_Exercise goal_:
The records underneath are to be repeated exactly, with the pictures left out.

_Record extracts_:

=-=-=-=-=

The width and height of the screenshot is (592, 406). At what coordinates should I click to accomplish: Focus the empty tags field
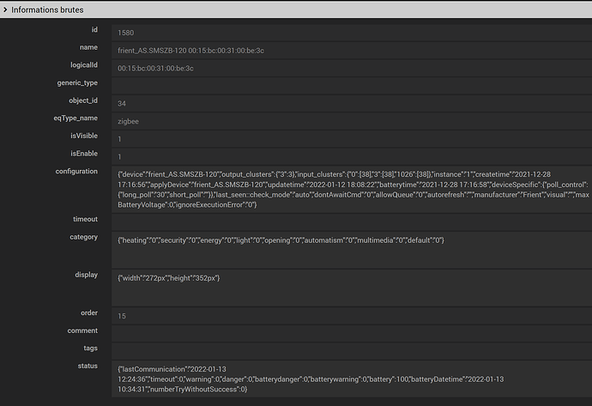pos(352,352)
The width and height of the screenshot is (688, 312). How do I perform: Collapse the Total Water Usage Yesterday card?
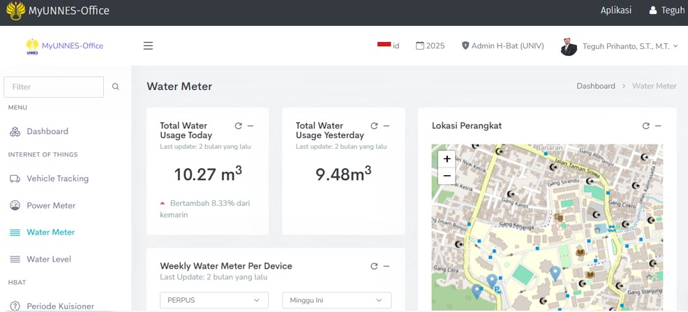[x=386, y=126]
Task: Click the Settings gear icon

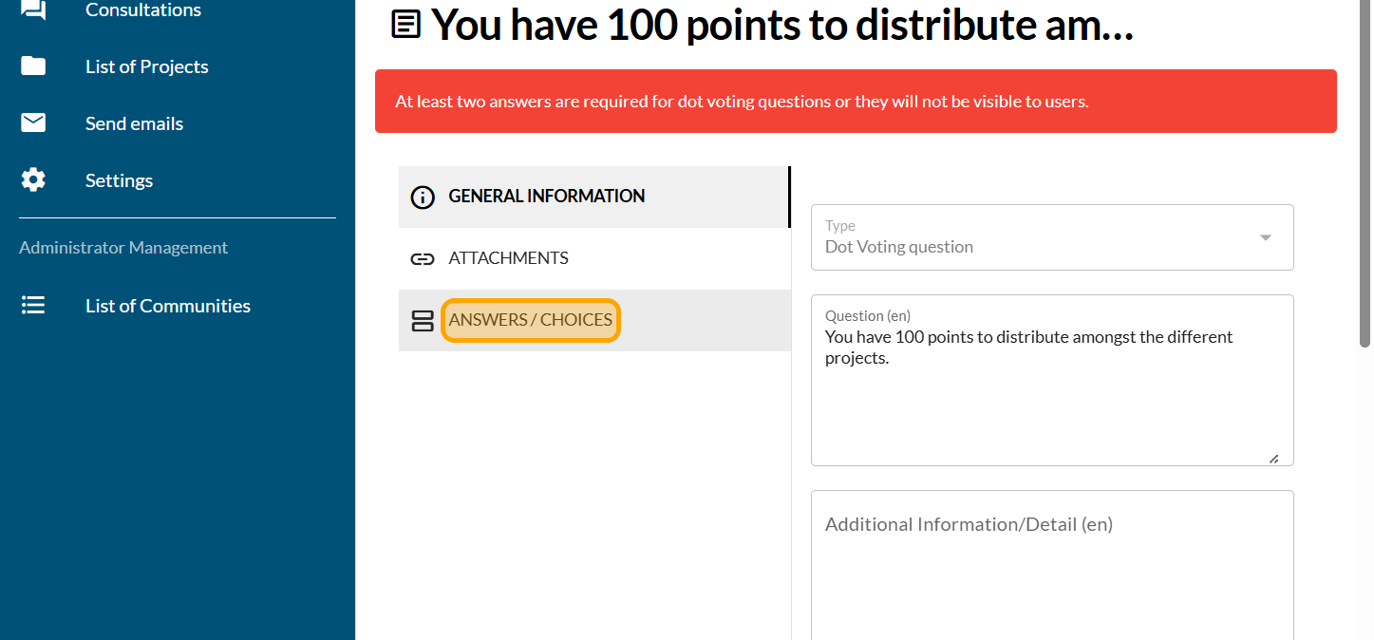Action: (33, 180)
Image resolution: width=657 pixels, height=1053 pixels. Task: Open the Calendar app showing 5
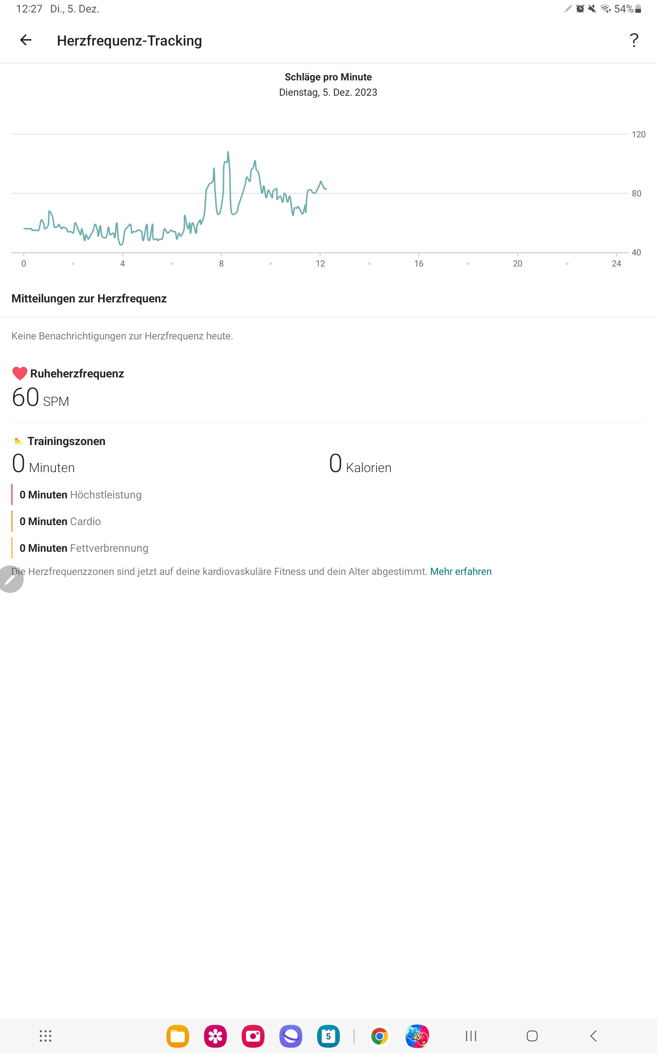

=-=-=-=-=

_Output below_:
The width and height of the screenshot is (592, 406). At what coordinates should I click to accomplish: Focus the empty tags field
pos(352,352)
The width and height of the screenshot is (688, 312). How do I perform: Collapse the Total Water Usage Yesterday card?
[x=386, y=126]
Task: Click the Settings gear icon

Action: (33, 180)
Image resolution: width=657 pixels, height=1053 pixels. Task: Open the Calendar app showing 5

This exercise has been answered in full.